*** Opening Supplied material ***

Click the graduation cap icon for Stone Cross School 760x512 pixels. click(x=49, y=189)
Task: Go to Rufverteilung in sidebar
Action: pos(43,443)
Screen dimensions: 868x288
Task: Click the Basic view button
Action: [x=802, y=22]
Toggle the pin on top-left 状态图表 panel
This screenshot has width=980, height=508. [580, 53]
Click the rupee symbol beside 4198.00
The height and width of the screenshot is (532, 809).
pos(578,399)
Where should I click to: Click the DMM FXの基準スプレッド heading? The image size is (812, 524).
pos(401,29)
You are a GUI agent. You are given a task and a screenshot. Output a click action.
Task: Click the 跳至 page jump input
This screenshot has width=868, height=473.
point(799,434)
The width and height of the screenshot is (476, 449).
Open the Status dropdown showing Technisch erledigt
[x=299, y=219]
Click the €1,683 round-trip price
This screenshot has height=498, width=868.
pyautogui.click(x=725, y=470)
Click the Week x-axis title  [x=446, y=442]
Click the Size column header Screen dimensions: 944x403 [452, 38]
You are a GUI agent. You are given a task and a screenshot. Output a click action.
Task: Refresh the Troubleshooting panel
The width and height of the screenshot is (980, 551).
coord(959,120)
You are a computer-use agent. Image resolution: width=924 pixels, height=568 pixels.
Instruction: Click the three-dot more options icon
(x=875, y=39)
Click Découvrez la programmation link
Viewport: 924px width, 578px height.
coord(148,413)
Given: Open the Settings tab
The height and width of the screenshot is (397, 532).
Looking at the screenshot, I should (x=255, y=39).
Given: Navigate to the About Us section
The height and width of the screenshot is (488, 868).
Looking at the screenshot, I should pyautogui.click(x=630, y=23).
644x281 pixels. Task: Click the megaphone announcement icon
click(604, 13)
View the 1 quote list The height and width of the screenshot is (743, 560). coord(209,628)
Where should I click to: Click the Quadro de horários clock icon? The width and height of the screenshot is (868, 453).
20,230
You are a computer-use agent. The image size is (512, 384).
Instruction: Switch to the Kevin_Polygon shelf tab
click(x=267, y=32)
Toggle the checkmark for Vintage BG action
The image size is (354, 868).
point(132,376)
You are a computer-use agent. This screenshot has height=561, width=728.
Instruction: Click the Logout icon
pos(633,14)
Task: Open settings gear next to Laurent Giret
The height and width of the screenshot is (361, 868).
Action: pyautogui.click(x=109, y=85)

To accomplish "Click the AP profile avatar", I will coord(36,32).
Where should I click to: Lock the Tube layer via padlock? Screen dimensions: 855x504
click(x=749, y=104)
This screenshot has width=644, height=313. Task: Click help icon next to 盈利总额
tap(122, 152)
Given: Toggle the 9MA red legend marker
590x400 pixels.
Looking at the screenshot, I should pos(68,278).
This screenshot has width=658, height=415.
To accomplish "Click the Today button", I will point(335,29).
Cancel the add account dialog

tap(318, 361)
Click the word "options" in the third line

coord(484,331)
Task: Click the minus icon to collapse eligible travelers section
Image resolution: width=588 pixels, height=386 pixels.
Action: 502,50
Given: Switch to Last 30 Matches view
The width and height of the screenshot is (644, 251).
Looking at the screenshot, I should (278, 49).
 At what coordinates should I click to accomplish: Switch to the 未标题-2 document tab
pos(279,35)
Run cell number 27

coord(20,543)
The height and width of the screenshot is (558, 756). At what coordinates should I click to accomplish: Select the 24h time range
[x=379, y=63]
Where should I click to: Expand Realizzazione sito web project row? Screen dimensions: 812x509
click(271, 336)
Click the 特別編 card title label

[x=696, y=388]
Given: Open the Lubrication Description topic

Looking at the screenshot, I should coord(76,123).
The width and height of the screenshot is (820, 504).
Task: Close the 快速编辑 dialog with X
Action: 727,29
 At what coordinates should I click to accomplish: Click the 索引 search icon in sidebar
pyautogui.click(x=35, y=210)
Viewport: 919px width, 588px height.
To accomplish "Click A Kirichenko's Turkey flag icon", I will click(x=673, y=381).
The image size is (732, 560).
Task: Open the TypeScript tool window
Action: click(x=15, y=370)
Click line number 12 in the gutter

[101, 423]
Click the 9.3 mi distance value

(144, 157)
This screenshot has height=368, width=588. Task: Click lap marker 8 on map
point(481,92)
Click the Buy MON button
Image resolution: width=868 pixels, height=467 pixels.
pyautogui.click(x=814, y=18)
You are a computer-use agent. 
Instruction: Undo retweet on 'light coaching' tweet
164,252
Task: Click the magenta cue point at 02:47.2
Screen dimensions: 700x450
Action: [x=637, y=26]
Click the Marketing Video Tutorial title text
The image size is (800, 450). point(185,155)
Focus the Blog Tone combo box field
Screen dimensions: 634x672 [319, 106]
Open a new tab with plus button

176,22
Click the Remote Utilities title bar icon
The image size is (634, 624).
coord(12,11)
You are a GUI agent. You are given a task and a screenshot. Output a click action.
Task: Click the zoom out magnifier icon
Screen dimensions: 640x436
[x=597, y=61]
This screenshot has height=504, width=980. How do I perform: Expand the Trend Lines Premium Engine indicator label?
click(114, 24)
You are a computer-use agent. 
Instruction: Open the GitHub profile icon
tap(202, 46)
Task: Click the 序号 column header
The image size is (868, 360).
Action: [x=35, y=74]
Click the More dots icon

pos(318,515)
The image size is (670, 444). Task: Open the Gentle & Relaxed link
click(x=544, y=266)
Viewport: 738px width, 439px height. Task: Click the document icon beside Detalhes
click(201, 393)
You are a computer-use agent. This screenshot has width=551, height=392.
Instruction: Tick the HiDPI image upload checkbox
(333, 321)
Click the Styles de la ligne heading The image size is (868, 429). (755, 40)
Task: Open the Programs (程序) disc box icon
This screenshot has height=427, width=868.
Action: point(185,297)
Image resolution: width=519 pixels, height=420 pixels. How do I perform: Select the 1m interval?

*** Closing Supplied material ***

--- Goal of the exercise ---
Above are the entries. Copy exactly the part that opens with the line containing "Image resolution: width=588" and closes with the line containing "Click the Buy MON button", and no more.

--- Reply ---
Image resolution: width=588 pixels, height=386 pixels.
Action: 502,50
Given: Switch to Last 30 Matches view
The width and height of the screenshot is (644, 251).
Looking at the screenshot, I should (278, 49).
 At what coordinates should I click to accomplish: Switch to the 未标题-2 document tab
pos(279,35)
Run cell number 27

coord(20,543)
The height and width of the screenshot is (558, 756). At what coordinates should I click to accomplish: Select the 24h time range
[x=379, y=63]
Where should I click to: Expand Realizzazione sito web project row? Screen dimensions: 812x509
click(271, 336)
Click the 特別編 card title label

[x=696, y=388]
Given: Open the Lubrication Description topic

Looking at the screenshot, I should coord(76,123).
The width and height of the screenshot is (820, 504).
Task: Close the 快速编辑 dialog with X
Action: 727,29
 At what coordinates should I click to accomplish: Click the 索引 search icon in sidebar
pyautogui.click(x=35, y=210)
Viewport: 919px width, 588px height.
To accomplish "Click A Kirichenko's Turkey flag icon", I will click(x=673, y=381).
The image size is (732, 560).
Task: Open the TypeScript tool window
Action: click(x=15, y=370)
Click line number 12 in the gutter

[101, 423]
Click the 9.3 mi distance value

(144, 157)
This screenshot has height=368, width=588. Task: Click lap marker 8 on map
point(481,92)
Click the Buy MON button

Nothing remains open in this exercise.